- **Study text**:
_ _ _
The Market Of Dreams

Where has it gone? I wander the dark streets, I avoid the dangerous blocks, but it seems to have moved. I can’t find it. I take a cab. The driver nods and seems to know where it is. When I get out, I’m in a block I haven’t seen before, there’s nobody around, and still it’s nowhere to be found. I wander around looking for it. It’s not here. I decide to go back to the beginning and start over again from there. Maybe I made a mistake, a wrong turn, and that’s why I can’t find it now. Then I can’t find the beginning. The streets seem to have been changed around. They don’t go to the same places. So I walk in what I think might be the correct general direction back toward the beginning. After a while, nothing seems at all familiar. I’m not really lost, I think. I just can’t find it. I wonder how I could get lost in a city I’ve known for decades, one I know so well, one has such familiar streets. It doesn’t make sense. The sky starts to turn pink and orange, the sun will soon come up. I notice the birdsongs. Now it’s too late anyway. The market will be closed before I can find it. I resolve to try again soon.

Eduardo Galeano writes,

“She wanders through the market of dreams. The market women have spread out dreams on big cloths on the ground.

Juana’s grandfather arrives at the market, very sad because he has not dreamed for a long time. Juana takes him by the hand and helps him select dreams, dreams of marzipan or of cotton, wings to fly with in sleep, and they take off together so loaded down with dreams that no night will be long enough for them.”

Memory of Fire (Genesis)(1658).

Why am I looking for this market? Dreams are like everything else. When they become tattered they have to be repaired. And if they’re worn out completely, they have to replaced. Because eventually they stop working. What once was a red, steel arched bridge high over a wide, muddy river, with a border checkpoint at the very peak and hundreds of people pulling pushcarts waiting for admission, waiting to have the guards read their papers, has crumbled. It’s rusted out. Nobody goes there any more, and most people don’t even remember it. And the river is gone also. The waiting for admission, the conversations, the smells, the sun, all gone. Even the Asian languages they spoke are gone. I’ve tried, but I can’t go there any more.

It’s not like I want to find a new bridge at the Market. That’s not how it works. You give the market woman what remains of the dream you wore out, and you gently haggle about it and what she has for you on her blanket, and then you pick out something completely different. Something you think will work. The very best thing they have are the wings. I like mine. But mostly, I like to wander the streets of this sleeping city on foot.
_ _ _
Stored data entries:

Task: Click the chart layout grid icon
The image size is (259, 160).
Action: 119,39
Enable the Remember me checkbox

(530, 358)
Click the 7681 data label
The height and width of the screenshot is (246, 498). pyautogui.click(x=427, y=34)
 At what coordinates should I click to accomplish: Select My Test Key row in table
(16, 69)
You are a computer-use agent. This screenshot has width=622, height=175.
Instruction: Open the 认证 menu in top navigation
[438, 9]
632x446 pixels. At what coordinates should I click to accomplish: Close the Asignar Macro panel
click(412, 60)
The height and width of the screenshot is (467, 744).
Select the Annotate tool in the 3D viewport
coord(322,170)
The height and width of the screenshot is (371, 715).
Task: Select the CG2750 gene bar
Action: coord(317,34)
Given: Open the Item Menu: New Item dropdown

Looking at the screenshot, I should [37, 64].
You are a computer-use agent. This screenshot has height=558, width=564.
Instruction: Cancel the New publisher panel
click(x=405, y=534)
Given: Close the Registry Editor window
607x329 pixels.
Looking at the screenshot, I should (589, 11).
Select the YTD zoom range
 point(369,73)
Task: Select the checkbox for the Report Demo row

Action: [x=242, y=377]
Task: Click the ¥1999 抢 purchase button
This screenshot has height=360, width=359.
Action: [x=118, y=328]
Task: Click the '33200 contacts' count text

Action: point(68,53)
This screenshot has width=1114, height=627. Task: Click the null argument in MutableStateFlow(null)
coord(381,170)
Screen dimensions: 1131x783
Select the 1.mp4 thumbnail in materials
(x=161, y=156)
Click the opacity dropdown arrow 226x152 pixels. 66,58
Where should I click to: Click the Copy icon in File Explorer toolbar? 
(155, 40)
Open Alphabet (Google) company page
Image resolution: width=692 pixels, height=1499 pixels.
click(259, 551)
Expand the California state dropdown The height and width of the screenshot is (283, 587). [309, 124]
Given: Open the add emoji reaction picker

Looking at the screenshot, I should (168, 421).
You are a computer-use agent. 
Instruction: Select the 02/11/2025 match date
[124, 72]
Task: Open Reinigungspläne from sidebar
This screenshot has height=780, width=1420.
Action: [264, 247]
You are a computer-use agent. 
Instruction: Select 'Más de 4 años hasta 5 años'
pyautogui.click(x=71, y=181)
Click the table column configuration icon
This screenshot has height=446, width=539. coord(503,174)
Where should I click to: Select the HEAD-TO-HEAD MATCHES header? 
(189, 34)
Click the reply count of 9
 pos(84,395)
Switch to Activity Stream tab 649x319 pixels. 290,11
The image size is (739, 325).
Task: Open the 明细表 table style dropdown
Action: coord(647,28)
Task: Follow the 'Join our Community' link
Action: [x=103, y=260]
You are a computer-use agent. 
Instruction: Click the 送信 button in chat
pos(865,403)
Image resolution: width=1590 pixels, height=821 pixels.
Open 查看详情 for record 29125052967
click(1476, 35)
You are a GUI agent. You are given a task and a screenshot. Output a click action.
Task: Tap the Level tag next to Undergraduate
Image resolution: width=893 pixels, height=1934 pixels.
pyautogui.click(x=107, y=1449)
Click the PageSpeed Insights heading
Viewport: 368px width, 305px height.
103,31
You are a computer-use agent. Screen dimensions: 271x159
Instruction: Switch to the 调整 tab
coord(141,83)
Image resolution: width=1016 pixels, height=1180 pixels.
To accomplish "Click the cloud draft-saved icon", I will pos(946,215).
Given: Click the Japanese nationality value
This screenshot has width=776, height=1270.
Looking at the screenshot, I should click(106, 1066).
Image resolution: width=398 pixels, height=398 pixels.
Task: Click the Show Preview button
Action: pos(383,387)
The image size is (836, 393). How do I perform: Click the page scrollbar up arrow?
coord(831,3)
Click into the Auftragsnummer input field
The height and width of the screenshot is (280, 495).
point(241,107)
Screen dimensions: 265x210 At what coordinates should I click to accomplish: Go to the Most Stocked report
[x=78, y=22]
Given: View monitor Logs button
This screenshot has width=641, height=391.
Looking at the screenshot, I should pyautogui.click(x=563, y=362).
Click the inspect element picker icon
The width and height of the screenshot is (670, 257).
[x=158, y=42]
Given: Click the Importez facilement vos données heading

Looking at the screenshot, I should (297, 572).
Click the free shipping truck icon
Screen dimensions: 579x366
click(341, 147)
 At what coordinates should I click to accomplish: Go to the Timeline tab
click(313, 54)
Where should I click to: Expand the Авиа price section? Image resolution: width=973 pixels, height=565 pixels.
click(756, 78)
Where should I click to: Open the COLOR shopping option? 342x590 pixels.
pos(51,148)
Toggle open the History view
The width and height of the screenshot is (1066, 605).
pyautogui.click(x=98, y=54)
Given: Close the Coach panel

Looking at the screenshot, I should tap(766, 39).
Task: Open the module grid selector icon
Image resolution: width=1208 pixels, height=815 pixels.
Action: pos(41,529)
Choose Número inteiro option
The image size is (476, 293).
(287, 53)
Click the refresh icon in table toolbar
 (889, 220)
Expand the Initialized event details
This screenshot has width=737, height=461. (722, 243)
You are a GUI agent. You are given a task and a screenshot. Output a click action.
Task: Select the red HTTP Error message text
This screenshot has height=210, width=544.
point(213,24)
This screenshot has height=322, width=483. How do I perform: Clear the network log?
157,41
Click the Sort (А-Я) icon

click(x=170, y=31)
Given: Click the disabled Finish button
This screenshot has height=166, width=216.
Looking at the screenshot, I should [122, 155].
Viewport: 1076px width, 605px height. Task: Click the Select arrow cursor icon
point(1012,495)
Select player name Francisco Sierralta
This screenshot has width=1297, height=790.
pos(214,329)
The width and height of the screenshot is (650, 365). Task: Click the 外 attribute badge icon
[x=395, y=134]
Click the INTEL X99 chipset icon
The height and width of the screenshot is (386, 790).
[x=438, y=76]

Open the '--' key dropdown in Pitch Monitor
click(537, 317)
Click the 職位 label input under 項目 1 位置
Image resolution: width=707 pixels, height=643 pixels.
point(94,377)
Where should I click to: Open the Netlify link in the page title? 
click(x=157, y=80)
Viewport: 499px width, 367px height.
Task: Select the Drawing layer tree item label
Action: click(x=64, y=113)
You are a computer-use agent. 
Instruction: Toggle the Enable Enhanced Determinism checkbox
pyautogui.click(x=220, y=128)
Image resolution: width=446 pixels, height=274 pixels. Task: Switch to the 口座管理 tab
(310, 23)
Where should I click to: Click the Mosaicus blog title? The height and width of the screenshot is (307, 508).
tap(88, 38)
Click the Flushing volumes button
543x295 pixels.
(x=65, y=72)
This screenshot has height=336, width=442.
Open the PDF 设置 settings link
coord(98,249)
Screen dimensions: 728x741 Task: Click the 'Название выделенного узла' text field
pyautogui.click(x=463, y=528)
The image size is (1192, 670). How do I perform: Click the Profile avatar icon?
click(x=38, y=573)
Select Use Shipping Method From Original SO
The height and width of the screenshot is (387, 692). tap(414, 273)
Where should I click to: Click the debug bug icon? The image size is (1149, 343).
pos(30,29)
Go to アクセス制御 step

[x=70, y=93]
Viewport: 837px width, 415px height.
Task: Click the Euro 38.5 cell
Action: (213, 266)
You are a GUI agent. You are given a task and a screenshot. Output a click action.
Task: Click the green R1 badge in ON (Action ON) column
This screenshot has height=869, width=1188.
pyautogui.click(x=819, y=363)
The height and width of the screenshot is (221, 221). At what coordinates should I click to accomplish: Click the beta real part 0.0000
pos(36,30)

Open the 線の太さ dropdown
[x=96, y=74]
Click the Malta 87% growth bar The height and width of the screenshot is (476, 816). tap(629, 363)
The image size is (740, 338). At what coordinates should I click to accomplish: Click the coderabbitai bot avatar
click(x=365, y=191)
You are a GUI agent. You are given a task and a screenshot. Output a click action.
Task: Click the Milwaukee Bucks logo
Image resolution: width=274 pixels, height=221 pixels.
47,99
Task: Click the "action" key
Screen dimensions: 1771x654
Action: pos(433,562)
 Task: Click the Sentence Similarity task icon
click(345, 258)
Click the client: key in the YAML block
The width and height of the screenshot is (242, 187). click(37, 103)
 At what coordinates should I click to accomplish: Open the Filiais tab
_ _ _
- **What this task involves**: Retype the stretch of the market-of-dreams text from "Memory of Fire" through "there any more.". Work only from the market-of-dreams text and ignore the rows.

- **Response to this exercise**:
Memory of Fire (Genesis)(1658).

Why am I looking for this market? Dreams are like everything else. When they become tattered they have to be repaired. And if they’re worn out completely, they have to replaced. Because eventually they stop working. What once was a red, steel arched bridge high over a wide, muddy river, with a border checkpoint at the very peak and hundreds of people pulling pushcarts waiting for admission, waiting to have the guards read their papers, has crumbled. It’s rusted out. Nobody goes there any more, and most people don’t even remember it. And the river is gone also. The waiting for admission, the conversations, the smells, the sun, all gone. Even the Asian languages they spoke are gone. I’ve tried, but I can’t go there any more.